# Data Preparation and Persistence
---
In this notebook, csv data is prepared and stored in a database for persistence.

### Transactions_By_Dept Data
---
###### source: https://data.world/zpencer/transaction-itemset

In [2]:
import pandas as pd
from sqlalchemy import create_engine, BigInteger, Integer, String

# Pull data from csv to DataFrame
transactions_by_dept_path = 'data/transactions_by_dept.csv'
transactions_df = pd.read_csv(transactions_by_dept_path)
transactions_df.columns = ['TransactionId', 'Department','ItemId','SalesUnits']
transactions_df = transactions_df.sort_values(['TransactionId','ItemId'])
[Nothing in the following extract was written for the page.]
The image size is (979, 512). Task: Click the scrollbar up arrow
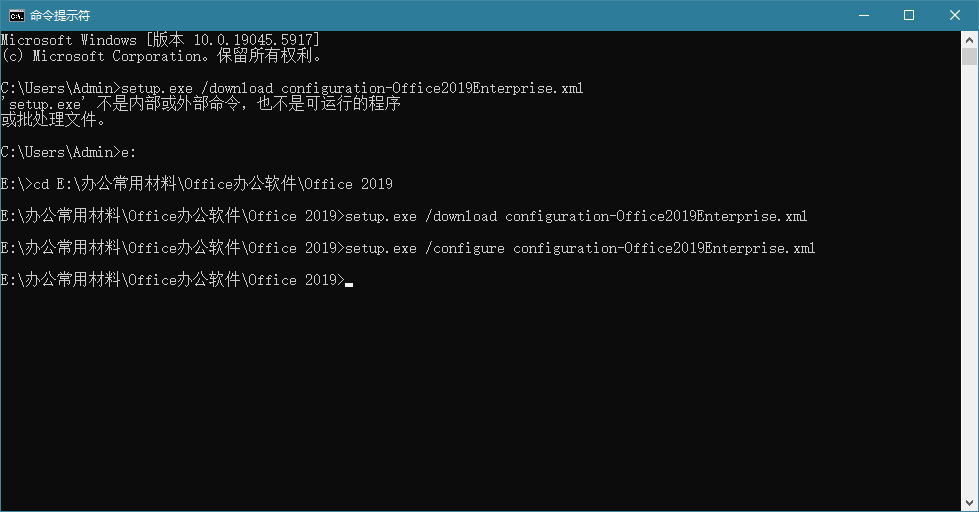969,39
# Map TransactionId to smaller values
transaction_id_map = pd.DataFrame(transactions_df['TransactionId'].unique(), columns=['TransactionId'])
transaction_id_map['Id'] = transaction_id_map.index+1
transactions_df = transactions_df.merge(transaction_id_map, on='TransactionId') \
                                 .drop('TransactionId',axis=1) \
                                 .rename(columns={'Id': 'TransactionId'})

transactions_df['LineId'] = transactions_df.groupby(['TransactionId']).cumcount()+1
transactions_df = transactions_df.set_index(['TransactionId','LineId'])
transactions_df.head()

# Data is now ready to be written to database for persistence

Unnamed: 0_level_0,Unnamed: 1_level_0,Department,ItemId,SalesUnits
TransactionId,LineId,Unnamed: 2_level_1,Unnamed: 3_level_1,Unnamed: 4_level_1
1,1,0634:VITAMINS & HLTH AIDS,102,1
1,2,0879:PET SUPPLIES,158,2
1,3,0973:CANDY,175,2
1,4,0982:SPIRITS,176,1
1,5,0983:WINE,177,4


In [3]:
# Establish a connection
host = 'localhost'
database = 'data'
driver = 'SQL+Server+Native+Client+11.0' # Driver found in ODBC Data Source Administrator app
engine = create_engine("mssql+pyodbc://{0}/{1}?driver={2}".format(host,database,driver))

# Specify schema and table
schema = 'dbo'
table_name = 'TransactionsByDept'

# Define data types (not always necessary)
data_types = {'TransactionId': Integer,
              'LineId': Integer,
              'Department': String,
              'ItemId': Integer,
              'SalesUnits': Integer}

# Write dataframe to a table
transactions_df.to_sql(table_name,con=engine,schema=schema,
                       index=True, index_label=['TransactionId','LineId'],
                       if_exists='replace',dtype=data_types)

### Extended_Bakery Data
---
###### source: https://github.com/Stocco/Data-Mining-the-Extended-Bakery

In [25]:
import pandas as pd
from sqlalchemy import create_engine, BigInteger, Integer, String

extended_bakery_path = 'data/75000-out1.csv'
bakery_items_path = "data/EB-build-goods.sql"

########################################################
# Read receipts data from file into an array of strings
# Receipts data takes the following form:
#   ReceiptID, ItemID_1, ItemID_2, ..., ItemID_N
with open(extended_bakery_path,'r') as file:
    bakery_data = file.read().split('\n')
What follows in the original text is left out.